Just s couple more days. Who's ready??


----------



## GaBuckSlammer (Mar 4, 2013)

Cant wait to get there!


----------



## KillZone (Mar 4, 2013)

Me too!!!!!


----------



## C Cape (Mar 4, 2013)

Getting giddy already...


----------



## mitchi (Mar 4, 2013)

Heading down Friday morning...


----------



## solocam678 (Mar 4, 2013)

Headin down early saturday mornin.


----------



## elsberryshooter (Mar 4, 2013)

We will be heading out Friday morning as soon as we get the little one on the bus for school. Finally got my better half to try a ASA shoot out this will be her first one , I think she will really enjoy it.


----------



## Deathat330fps (Mar 4, 2013)

Wished I could make it. Plans get screwed up all the time.


----------



## DanielHunter (Mar 4, 2013)

Leaving out Friday morning


----------



## MathewsArcher (Mar 5, 2013)

LCA Crew will be leaving on Thursday afternoon!!!!


----------



## BigJR (Mar 5, 2013)

Headed out Friday evening!


----------



## BOTTEMLINE (Mar 5, 2013)

*Specialist*

Ridin out Friday morning to catch the team shoot.


----------



## buglelip (Mar 5, 2013)

Can you register on saturday?


----------



## idj3061 (Mar 5, 2013)

Absolutely, you can register Saturday morning before the shoot.


----------



## mr10ss (Mar 5, 2013)

Jody, you can't start a thread and then back out!


----------



## bamaboy (Mar 5, 2013)

bamaboy said:


> I am going too! Will also be my first ASA shoot! I am a little nervous but really pumped all at the same time.

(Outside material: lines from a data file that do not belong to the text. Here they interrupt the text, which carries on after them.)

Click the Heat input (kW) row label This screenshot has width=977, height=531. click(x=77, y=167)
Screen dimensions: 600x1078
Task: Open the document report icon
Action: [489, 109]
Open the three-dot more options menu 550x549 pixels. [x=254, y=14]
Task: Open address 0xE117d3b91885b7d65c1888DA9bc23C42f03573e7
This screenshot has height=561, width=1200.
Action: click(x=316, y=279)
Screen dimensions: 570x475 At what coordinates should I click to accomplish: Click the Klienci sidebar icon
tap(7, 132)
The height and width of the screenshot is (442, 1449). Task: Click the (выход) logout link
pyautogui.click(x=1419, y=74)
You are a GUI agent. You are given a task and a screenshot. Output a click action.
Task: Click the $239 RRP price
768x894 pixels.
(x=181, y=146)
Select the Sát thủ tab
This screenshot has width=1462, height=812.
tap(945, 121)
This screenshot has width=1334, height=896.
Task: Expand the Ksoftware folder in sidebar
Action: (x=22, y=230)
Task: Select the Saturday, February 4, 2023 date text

Will not make it,Grandmother is not doing well,will have to go be with family. Some of you guys know the situation. You all have a blast!!


----------



## KillZone (Mar 7, 2013)

Its getting closer, hope ya'll are ready to tear up some Alabama foam!!!


----------



## solocam678 (Mar 7, 2013)

KillZone said:


> Its getting closer, hope ya'll are ready to tear up some Alabama foam!!!



Yessir! Tomorrow Gona be along day.


----------



## Taylor Co. (Mar 8, 2013)

Leaving out around noon from Macon, Ga.


----------



## solocam678 (Mar 8, 2013)

Beautiful day today. Ready for the am...pullin out about 5:30 or 6.


----------